A small self-healing service for single-box LAMP-style servers.
It runs as root from a systemd timer (about every minute) and:
- keeps Apache, MySQL/MariaDB, and PHP-FPM (only if you use it) running,
- watches disk and memory, and frees space when a disk fills up,
- optionally calls per-app hooks so an app can do its own recovery.
It is plain bash + systemd with no application dependencies, so it keeps working even when an app is broken (dead database, full disk, half-finished deploy). It also works perfectly well with no apps registered — just guarding the box's services.
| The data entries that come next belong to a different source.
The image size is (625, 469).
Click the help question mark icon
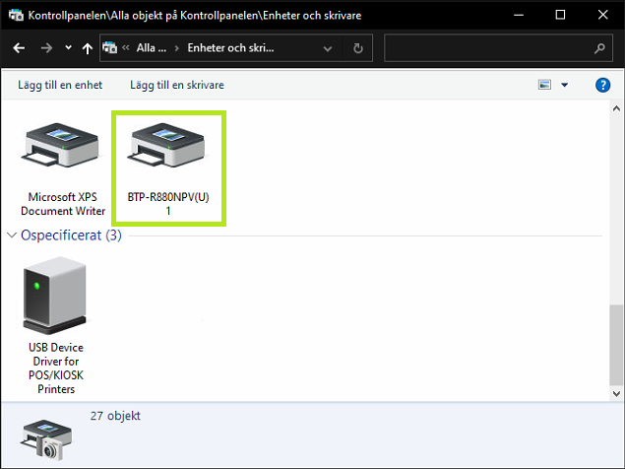[x=603, y=86]
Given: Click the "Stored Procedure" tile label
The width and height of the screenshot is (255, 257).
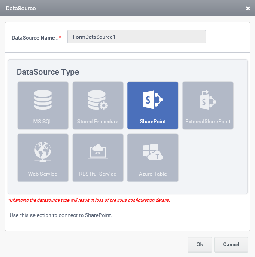Looking at the screenshot, I should point(98,122).
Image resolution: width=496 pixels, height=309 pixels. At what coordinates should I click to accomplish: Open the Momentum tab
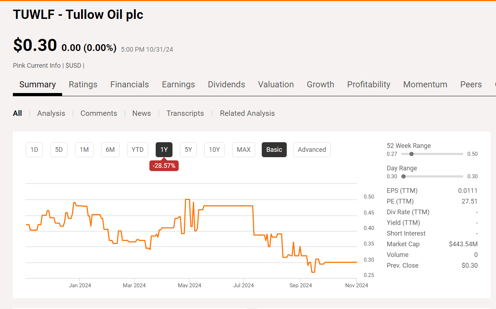click(425, 84)
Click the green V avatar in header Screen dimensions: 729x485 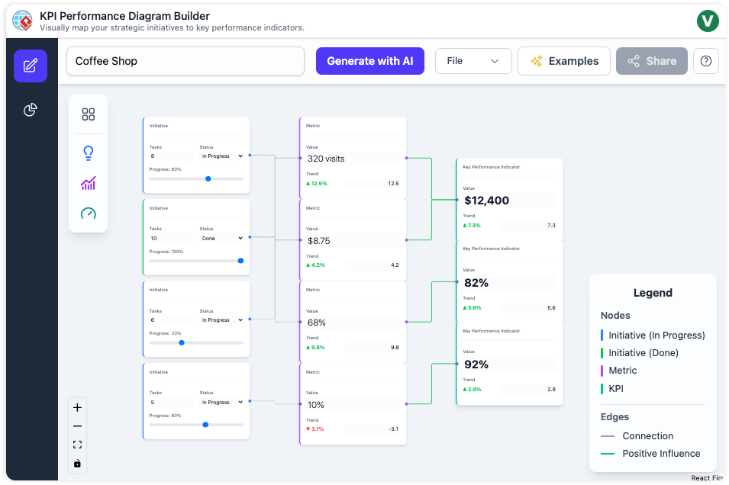[708, 21]
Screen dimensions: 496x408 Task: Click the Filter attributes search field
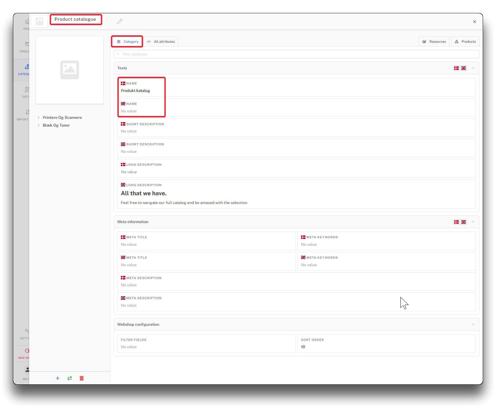coord(296,54)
PHP-FPM vs mod_php: guardian only guards PHP-FPM if a
php*-fpmservice exists. On a mod_php box there's nothing to guard separately — PHP runs inside Apache, so guarding Apache already covers it. Nothing to configure either way.
One line — clones to /opt/guardian, installs, and enables the timer. Re-run the
same line anytime to update (it pulls latest; only changed files are touched):
sudo bash -c 'git clone https://github.com/deforay/guardian.git /opt/guardian 2>/dev/null || git -C /opt/guardian pull -q; /opt/guardian/install.sh'Optional: also let systemd instantly bounce a crashed Apache/MySQL between ticks —
append --harden:
sudo /opt/guardian/install.sh --hardenRemove it:
sudo /opt/guardian/install.sh --uninstallguardian version # installed version
guardian status # what's guarded, what's off
guardian run # run one pass now (the timer does this for you)
guardian off # turn guardian off entirely
guardian off mysql # leave MySQL alone (e.g. you stopped it on purpose)
guardian off apache2 2h # ...for 2 hours, then auto-resume
guardian on mysql # guard it again
guardian on # turn everything back onDurations: 90 or 90s, 30m, 2h, 1d. No duration = until you turn it back on.
Logs go to the journal:
journalctl -t guardian -n 50Each pass:
- If guardian is off, stop.
- Check disk/memory. If a disk is critical, free space first (and ask each app to free its own). A full disk is treated as a cause — guardian will not restart services while the disk is critical, because that won't help.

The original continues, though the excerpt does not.